Its a bad circuit, the capacitor will take out the protection diodes in
the second inverter. The issue is after the button is pushed the input to the
second invert will jump from 0V to 5V, but then decay back towards 0V
with time constant t = RC. But when the button is then released the input
of the second inverter will be forced towards -5V, and high currents will flow
into the protection diode on that input, damaging/destroying it or even
putting the chip into latch-up.
There are many safe pulse-generating circuits out there using a '555 or
monostable. (BTW if using a 555 substitute a CMOS version, much less
noisy on the supply lines).
You can also use an RC circuit and a schmitt-trigger XOR gate (not a CR circuit, note)

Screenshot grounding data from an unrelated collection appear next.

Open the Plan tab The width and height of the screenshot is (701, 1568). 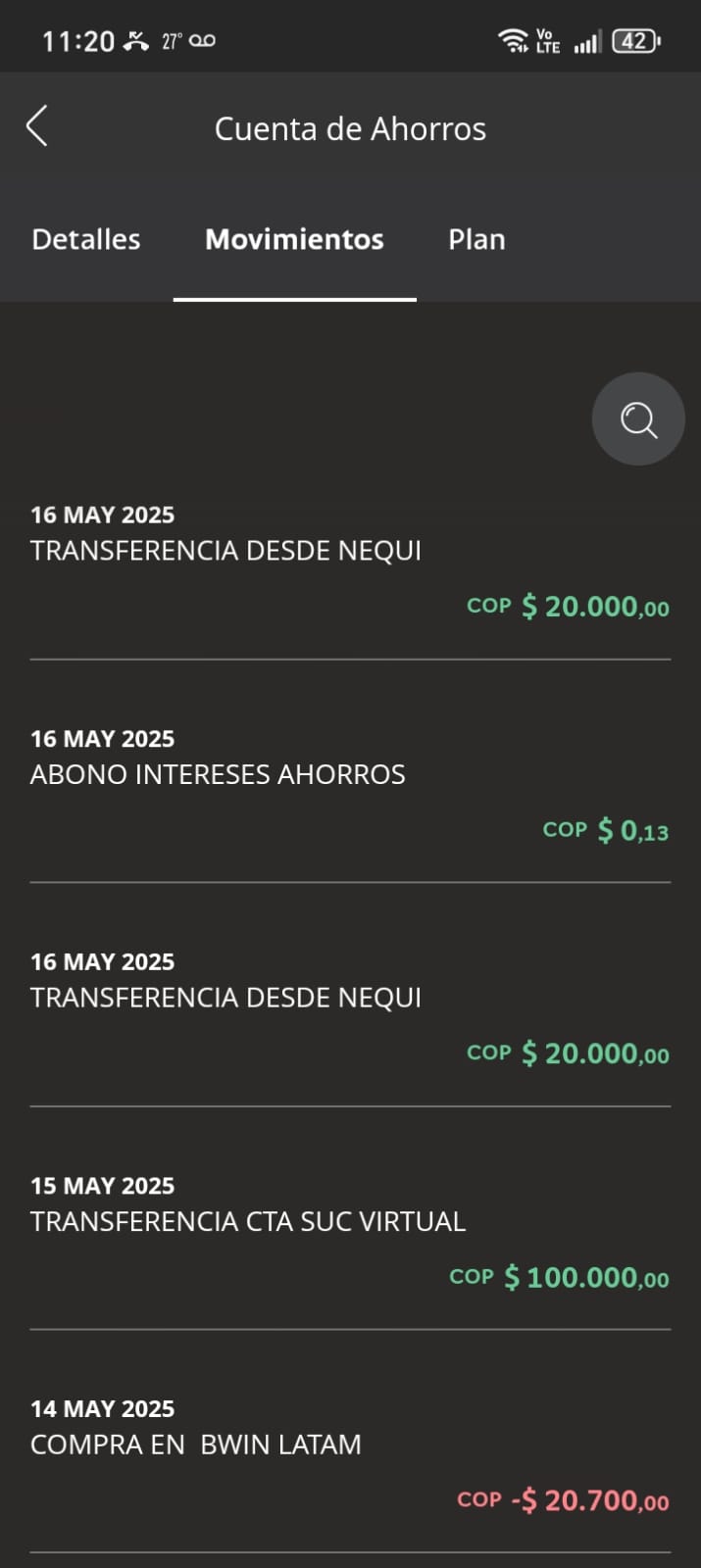coord(476,239)
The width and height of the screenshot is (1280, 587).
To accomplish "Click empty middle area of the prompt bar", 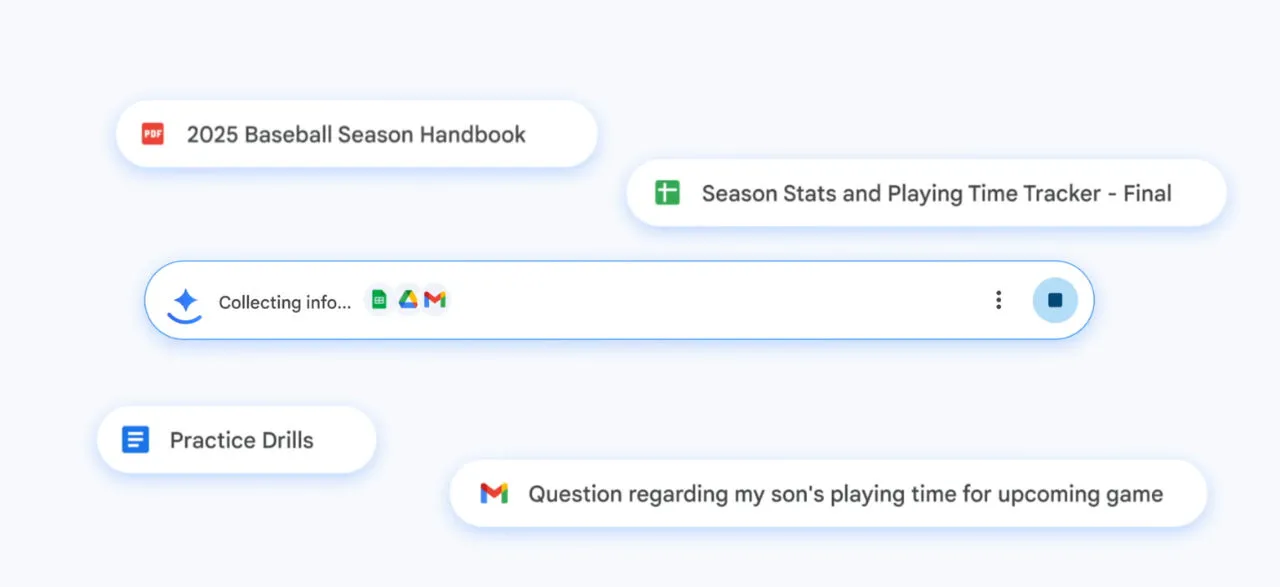I will 700,300.
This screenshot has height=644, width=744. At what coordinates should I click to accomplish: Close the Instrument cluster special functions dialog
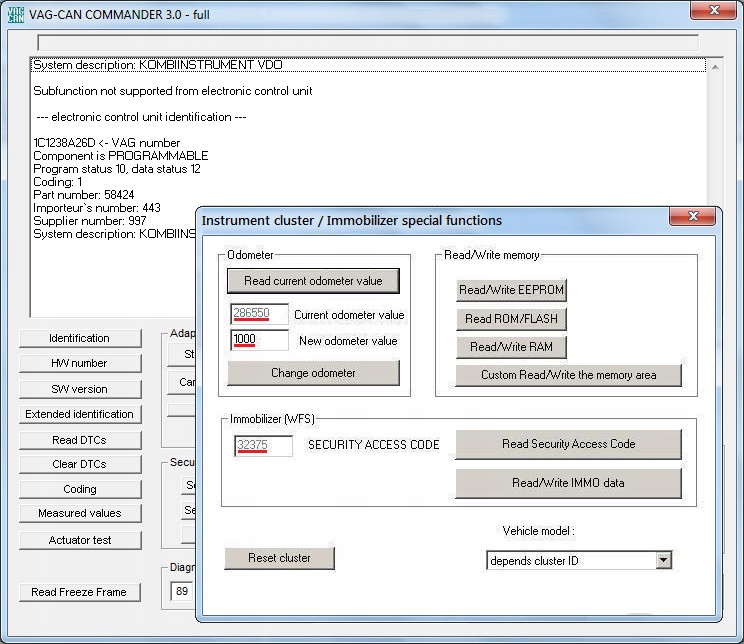tap(692, 219)
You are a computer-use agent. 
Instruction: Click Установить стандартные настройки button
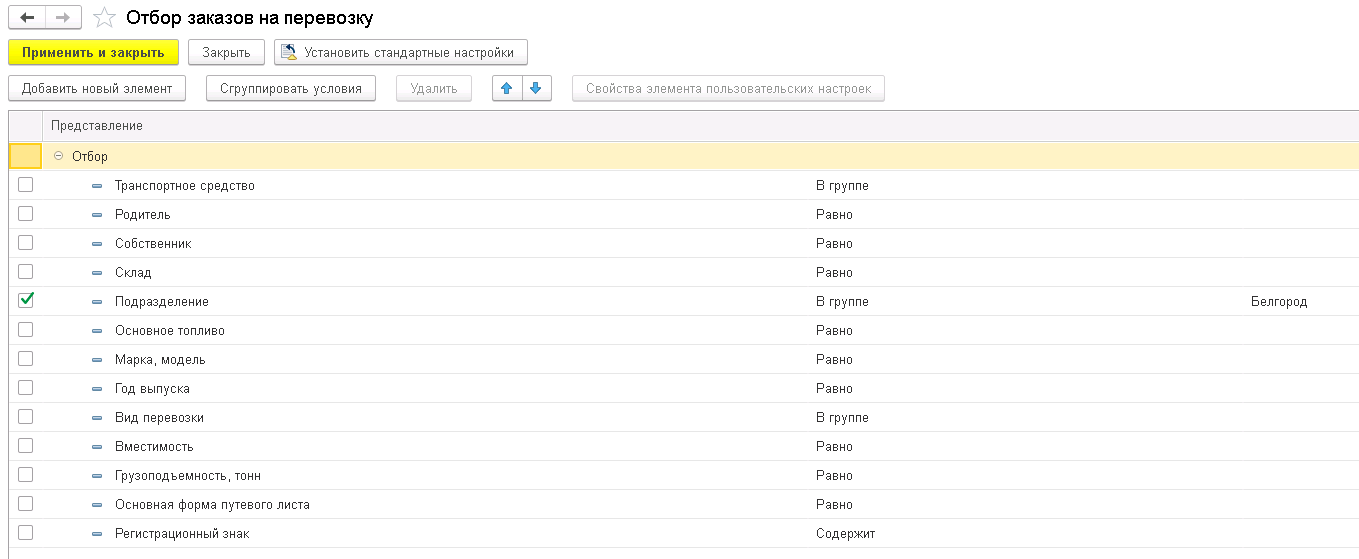point(400,52)
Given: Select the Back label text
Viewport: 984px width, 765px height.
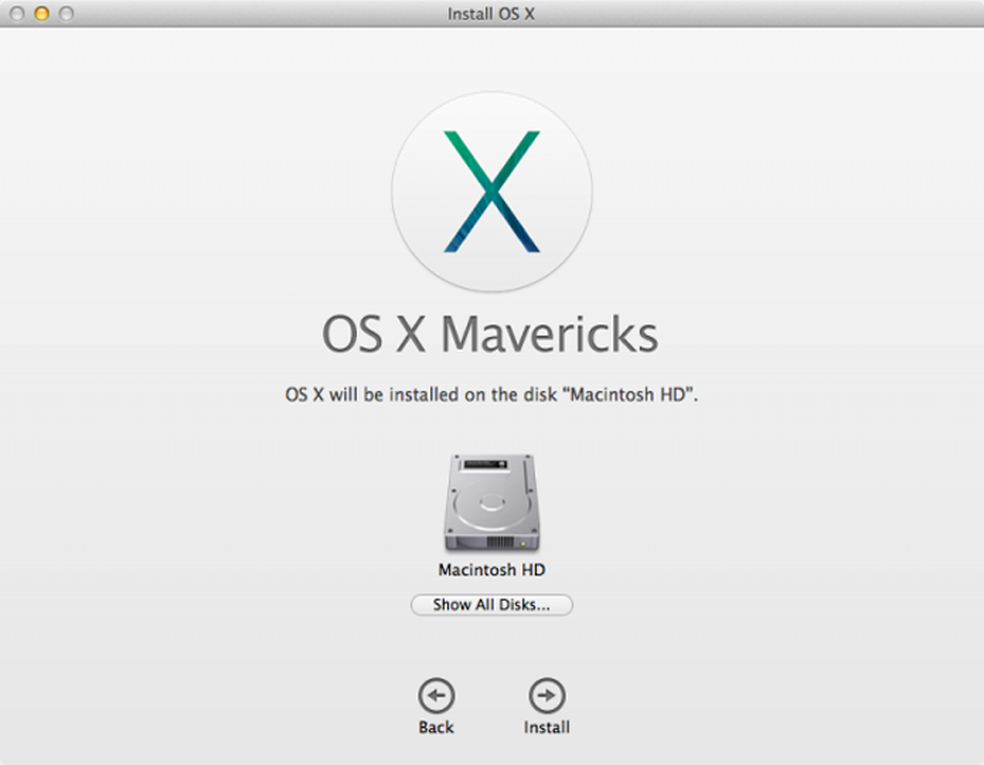Looking at the screenshot, I should point(436,727).
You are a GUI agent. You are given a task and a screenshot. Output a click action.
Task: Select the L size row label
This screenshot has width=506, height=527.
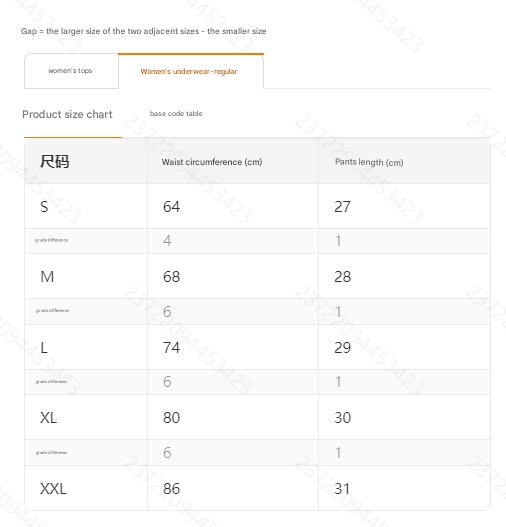44,348
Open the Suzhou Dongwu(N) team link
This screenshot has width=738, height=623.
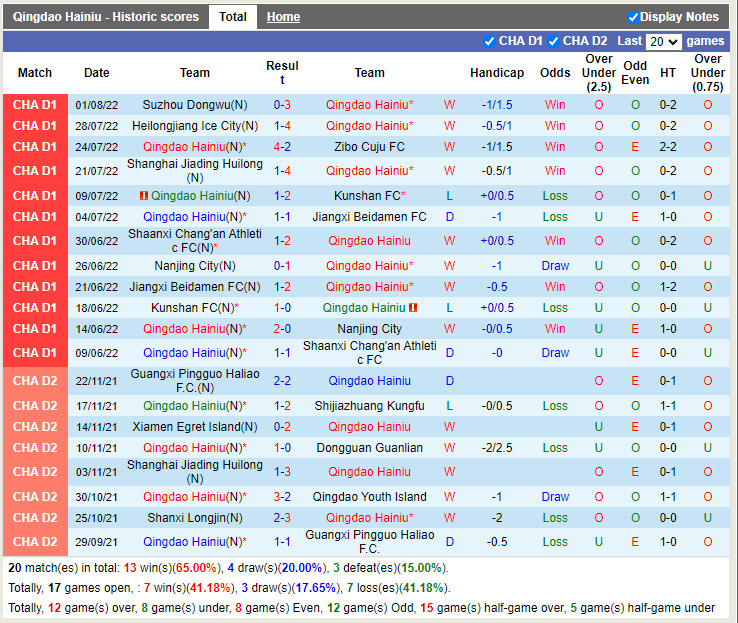point(195,105)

It is easy enough to fix the problem with the original circuit (pointed out by MarkT), see attached. How long should the output pulse be and what 555 circuits have you tried? Post links or actual schematics if you want helpful comments.
What you want is a 74LS121 this is a single shot edge triggered monostable. Being edge triggered the pulse width is totally independent of the trigger being held in any one state.
Yes, that is a problem with that 555 circuit. Quite a ways down on this page: http://www.bowdenshobbycircuits.info/page9.htm (under heading 555 timer Mono stable), the author shows how to isolate the push button from the input of the 555 with a capacitor, so that the 555 is edge-triggered and the output pulse length becomes independent of the button state.